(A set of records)
START

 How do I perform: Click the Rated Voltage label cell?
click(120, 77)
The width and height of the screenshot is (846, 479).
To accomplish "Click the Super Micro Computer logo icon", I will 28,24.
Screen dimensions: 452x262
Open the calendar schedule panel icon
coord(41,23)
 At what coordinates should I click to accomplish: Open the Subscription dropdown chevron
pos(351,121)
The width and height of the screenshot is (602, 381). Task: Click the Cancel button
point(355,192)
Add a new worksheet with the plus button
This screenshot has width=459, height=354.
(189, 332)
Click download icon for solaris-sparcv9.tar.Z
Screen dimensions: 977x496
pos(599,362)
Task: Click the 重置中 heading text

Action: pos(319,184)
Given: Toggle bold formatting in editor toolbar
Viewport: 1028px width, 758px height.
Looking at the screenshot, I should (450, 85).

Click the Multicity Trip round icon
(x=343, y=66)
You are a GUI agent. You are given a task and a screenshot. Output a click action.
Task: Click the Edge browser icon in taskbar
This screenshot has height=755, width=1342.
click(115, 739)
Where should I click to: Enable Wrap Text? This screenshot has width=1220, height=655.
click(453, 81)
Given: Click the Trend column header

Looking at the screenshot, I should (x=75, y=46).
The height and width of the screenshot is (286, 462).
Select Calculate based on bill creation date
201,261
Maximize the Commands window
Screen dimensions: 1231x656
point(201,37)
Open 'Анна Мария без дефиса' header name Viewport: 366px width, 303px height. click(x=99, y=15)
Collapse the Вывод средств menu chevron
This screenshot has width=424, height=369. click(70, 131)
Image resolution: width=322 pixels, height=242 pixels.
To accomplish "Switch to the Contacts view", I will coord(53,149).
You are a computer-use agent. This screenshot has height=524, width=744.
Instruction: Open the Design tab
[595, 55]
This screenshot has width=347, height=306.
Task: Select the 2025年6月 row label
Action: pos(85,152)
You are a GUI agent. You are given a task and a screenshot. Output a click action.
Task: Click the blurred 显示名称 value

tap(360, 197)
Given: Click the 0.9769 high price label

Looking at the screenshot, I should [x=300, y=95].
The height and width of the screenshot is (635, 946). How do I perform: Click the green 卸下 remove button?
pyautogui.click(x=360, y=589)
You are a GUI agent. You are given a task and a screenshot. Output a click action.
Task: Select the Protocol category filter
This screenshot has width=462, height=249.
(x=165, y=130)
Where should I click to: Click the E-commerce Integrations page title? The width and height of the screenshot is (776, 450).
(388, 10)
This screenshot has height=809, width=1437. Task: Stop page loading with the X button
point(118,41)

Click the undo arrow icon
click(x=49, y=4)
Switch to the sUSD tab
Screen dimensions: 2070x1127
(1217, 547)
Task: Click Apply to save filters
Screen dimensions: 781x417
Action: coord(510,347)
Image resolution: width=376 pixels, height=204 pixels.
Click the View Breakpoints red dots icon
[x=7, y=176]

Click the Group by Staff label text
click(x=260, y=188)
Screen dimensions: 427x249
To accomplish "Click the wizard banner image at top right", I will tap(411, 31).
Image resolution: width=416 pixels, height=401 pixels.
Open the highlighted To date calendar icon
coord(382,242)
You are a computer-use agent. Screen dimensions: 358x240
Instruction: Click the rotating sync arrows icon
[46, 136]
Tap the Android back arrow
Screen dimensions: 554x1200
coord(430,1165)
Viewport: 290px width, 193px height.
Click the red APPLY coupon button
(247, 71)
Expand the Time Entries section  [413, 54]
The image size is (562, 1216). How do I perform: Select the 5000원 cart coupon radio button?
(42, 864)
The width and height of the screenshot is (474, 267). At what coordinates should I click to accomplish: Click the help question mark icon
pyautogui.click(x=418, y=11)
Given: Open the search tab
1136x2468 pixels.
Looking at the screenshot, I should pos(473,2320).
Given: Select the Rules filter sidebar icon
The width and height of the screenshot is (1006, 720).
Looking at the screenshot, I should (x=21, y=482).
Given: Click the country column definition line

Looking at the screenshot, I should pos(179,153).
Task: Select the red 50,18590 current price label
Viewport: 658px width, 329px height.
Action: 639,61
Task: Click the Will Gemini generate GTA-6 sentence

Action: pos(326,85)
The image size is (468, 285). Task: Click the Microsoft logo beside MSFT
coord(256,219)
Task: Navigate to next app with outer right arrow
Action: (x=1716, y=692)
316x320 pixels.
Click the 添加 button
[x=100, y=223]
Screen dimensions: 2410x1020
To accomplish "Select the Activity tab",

END

— Aim of the task —
Retype every one of the records above line for line, with no changes of any kind.

— Output of the exercise —
 How do I perform: Click the Rated Voltage label cell?
click(120, 77)
The width and height of the screenshot is (846, 479).
To accomplish "Click the Super Micro Computer logo icon", I will 28,24.
Screen dimensions: 452x262
Open the calendar schedule panel icon
coord(41,23)
 At what coordinates should I click to accomplish: Open the Subscription dropdown chevron
pos(351,121)
The width and height of the screenshot is (602, 381). Task: Click the Cancel button
point(355,192)
Add a new worksheet with the plus button
This screenshot has width=459, height=354.
(189, 332)
Click download icon for solaris-sparcv9.tar.Z
Screen dimensions: 977x496
pos(599,362)
Task: Click the 重置中 heading text

Action: pos(319,184)
Given: Toggle bold formatting in editor toolbar
Viewport: 1028px width, 758px height.
Looking at the screenshot, I should (450, 85).

Click the Multicity Trip round icon
(x=343, y=66)
You are a GUI agent. You are given a task and a screenshot. Output a click action.
Task: Click the Edge browser icon in taskbar
This screenshot has height=755, width=1342.
click(115, 739)
Where should I click to: Enable Wrap Text? This screenshot has width=1220, height=655.
click(453, 81)
Given: Click the Trend column header

Looking at the screenshot, I should (x=75, y=46).
The height and width of the screenshot is (286, 462).
Select Calculate based on bill creation date
201,261
Maximize the Commands window
Screen dimensions: 1231x656
point(201,37)
Open 'Анна Мария без дефиса' header name Viewport: 366px width, 303px height. click(x=99, y=15)
Collapse the Вывод средств menu chevron
This screenshot has width=424, height=369. click(70, 131)
Image resolution: width=322 pixels, height=242 pixels.
To accomplish "Switch to the Contacts view", I will coord(53,149).
You are a computer-use agent. This screenshot has height=524, width=744.
Instruction: Open the Design tab
[595, 55]
This screenshot has width=347, height=306.
Task: Select the 2025年6月 row label
Action: pos(85,152)
You are a GUI agent. You are given a task and a screenshot. Output a click action.
Task: Click the blurred 显示名称 value

tap(360, 197)
Given: Click the 0.9769 high price label

Looking at the screenshot, I should [x=300, y=95].
The height and width of the screenshot is (635, 946). How do I perform: Click the green 卸下 remove button?
pyautogui.click(x=360, y=589)
You are a GUI agent. You are given a task and a screenshot. Output a click action.
Task: Select the Protocol category filter
This screenshot has width=462, height=249.
(x=165, y=130)
Where should I click to: Click the E-commerce Integrations page title? The width and height of the screenshot is (776, 450).
(388, 10)
This screenshot has height=809, width=1437. Task: Stop page loading with the X button
point(118,41)

Click the undo arrow icon
click(x=49, y=4)
Switch to the sUSD tab
Screen dimensions: 2070x1127
(1217, 547)
Task: Click Apply to save filters
Screen dimensions: 781x417
Action: coord(510,347)
Image resolution: width=376 pixels, height=204 pixels.
Click the View Breakpoints red dots icon
[x=7, y=176]

Click the Group by Staff label text
click(x=260, y=188)
Screen dimensions: 427x249
To accomplish "Click the wizard banner image at top right", I will tap(411, 31).
Image resolution: width=416 pixels, height=401 pixels.
Open the highlighted To date calendar icon
coord(382,242)
You are a computer-use agent. Screen dimensions: 358x240
Instruction: Click the rotating sync arrows icon
[46, 136]
Tap the Android back arrow
Screen dimensions: 554x1200
coord(430,1165)
Viewport: 290px width, 193px height.
Click the red APPLY coupon button
(247, 71)
Expand the Time Entries section  [413, 54]
The image size is (562, 1216). How do I perform: Select the 5000원 cart coupon radio button?
(42, 864)
The width and height of the screenshot is (474, 267). At what coordinates should I click to accomplish: Click the help question mark icon
pyautogui.click(x=418, y=11)
Given: Open the search tab
1136x2468 pixels.
Looking at the screenshot, I should pos(473,2320).
Given: Select the Rules filter sidebar icon
The width and height of the screenshot is (1006, 720).
Looking at the screenshot, I should (x=21, y=482).
Given: Click the country column definition line

Looking at the screenshot, I should pos(179,153).
Task: Select the red 50,18590 current price label
Viewport: 658px width, 329px height.
Action: 639,61
Task: Click the Will Gemini generate GTA-6 sentence

Action: pos(326,85)
The image size is (468, 285). Task: Click the Microsoft logo beside MSFT
coord(256,219)
Task: Navigate to next app with outer right arrow
Action: (x=1716, y=692)
316x320 pixels.
Click the 添加 button
[x=100, y=223]
Screen dimensions: 2410x1020
To accomplish "Select the Activity tab",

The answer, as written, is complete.